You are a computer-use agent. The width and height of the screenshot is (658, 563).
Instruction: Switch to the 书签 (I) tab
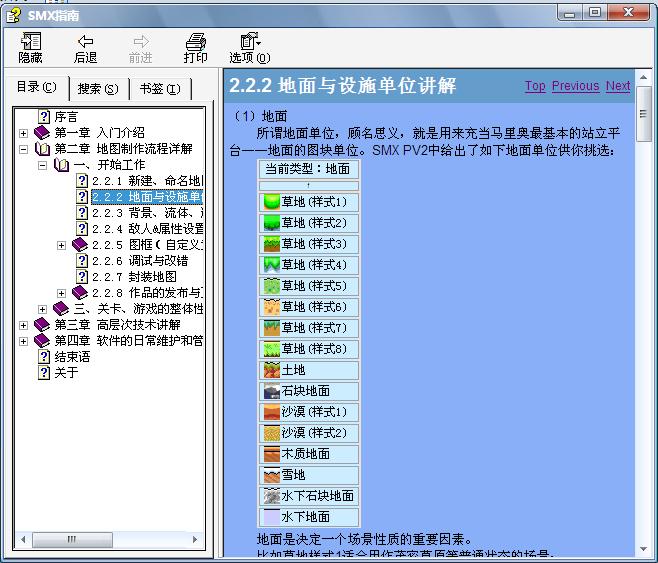(x=160, y=89)
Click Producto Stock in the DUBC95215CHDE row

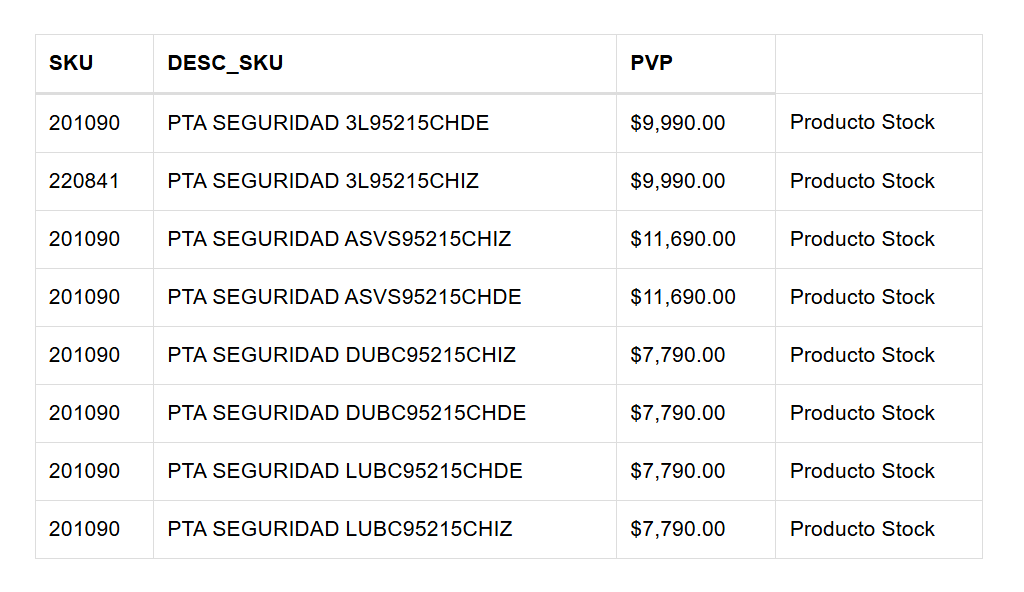[862, 413]
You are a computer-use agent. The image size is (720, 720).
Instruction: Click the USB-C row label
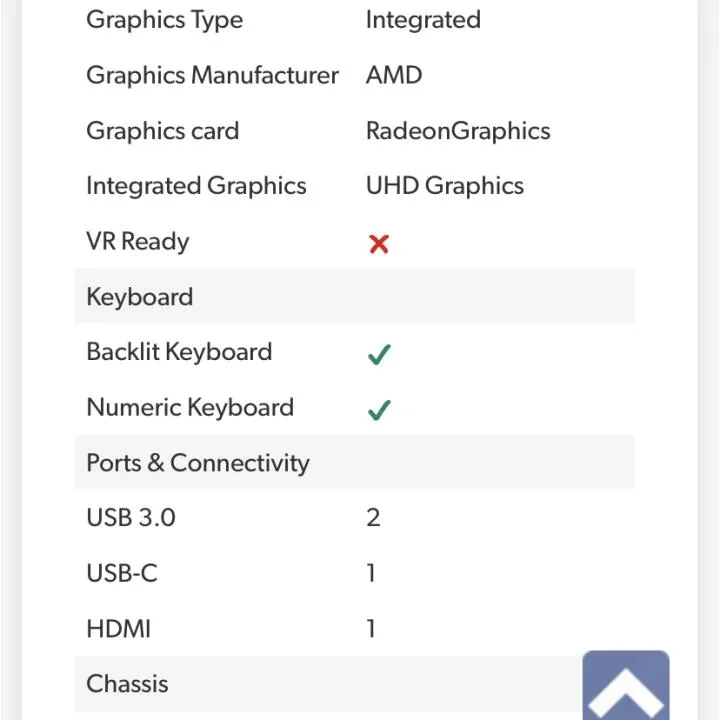(x=122, y=573)
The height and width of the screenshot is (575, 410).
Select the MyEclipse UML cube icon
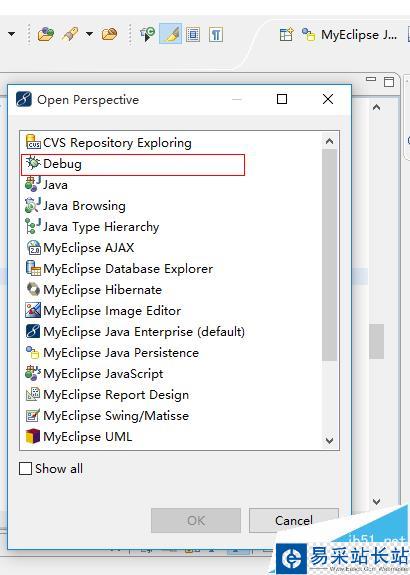[x=33, y=436]
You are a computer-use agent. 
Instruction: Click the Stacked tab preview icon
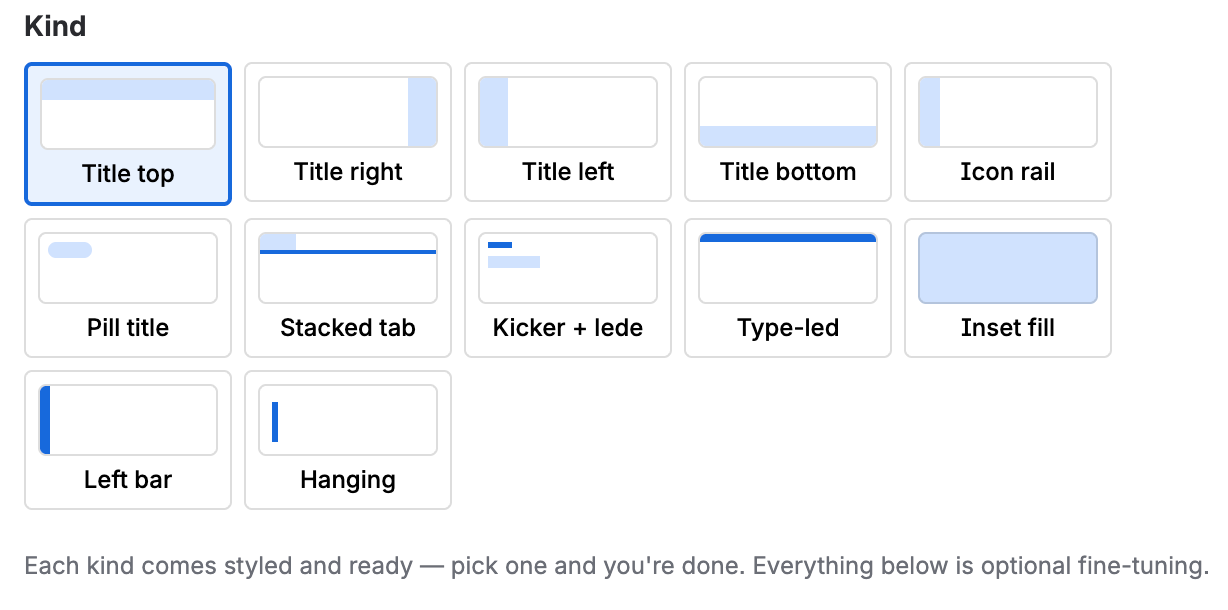(x=348, y=268)
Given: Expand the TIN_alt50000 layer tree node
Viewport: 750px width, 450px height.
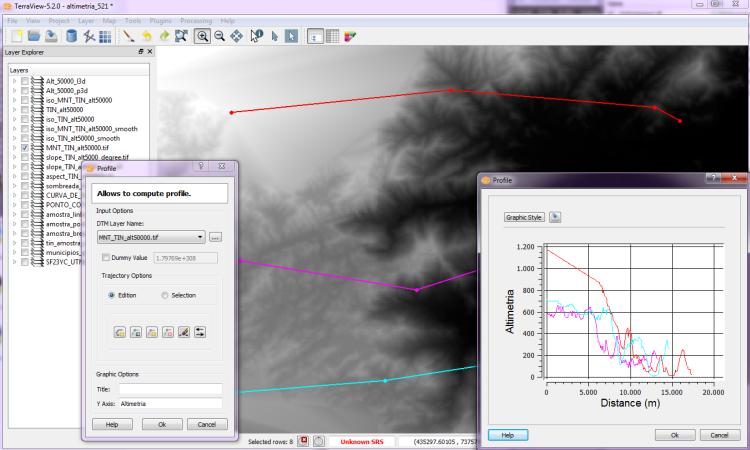Looking at the screenshot, I should [x=14, y=109].
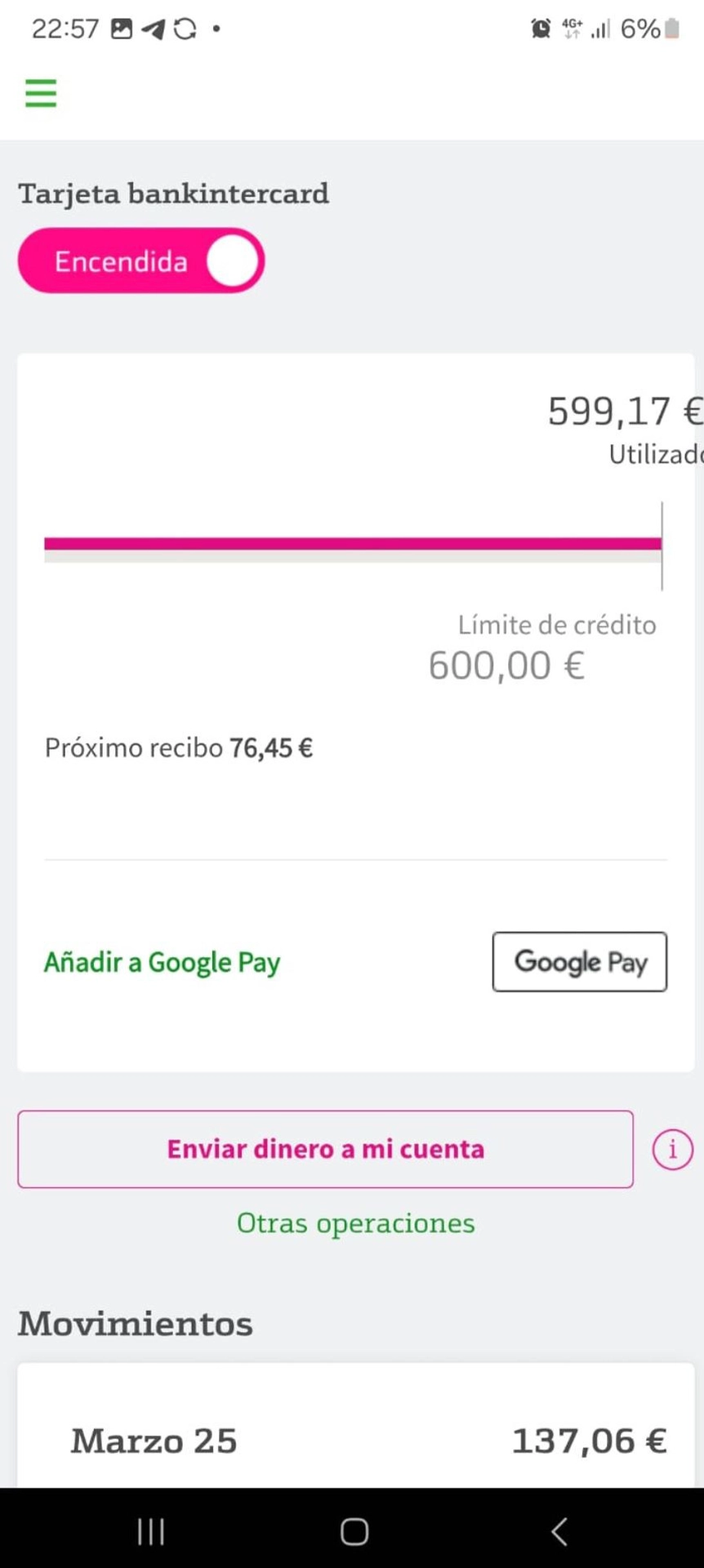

· · · · ·

A word-for-word copy is required of the lines above from the line with "Instruction: Click the Stacked" through the last line of the data; no other lines and no pictures belong in it.

• **Solution for this task**
Instruction: Click the Stacked tab preview icon
(x=348, y=268)
Given: Expand the TIN_alt50000 layer tree node
Viewport: 750px width, 450px height.
Looking at the screenshot, I should [x=14, y=109].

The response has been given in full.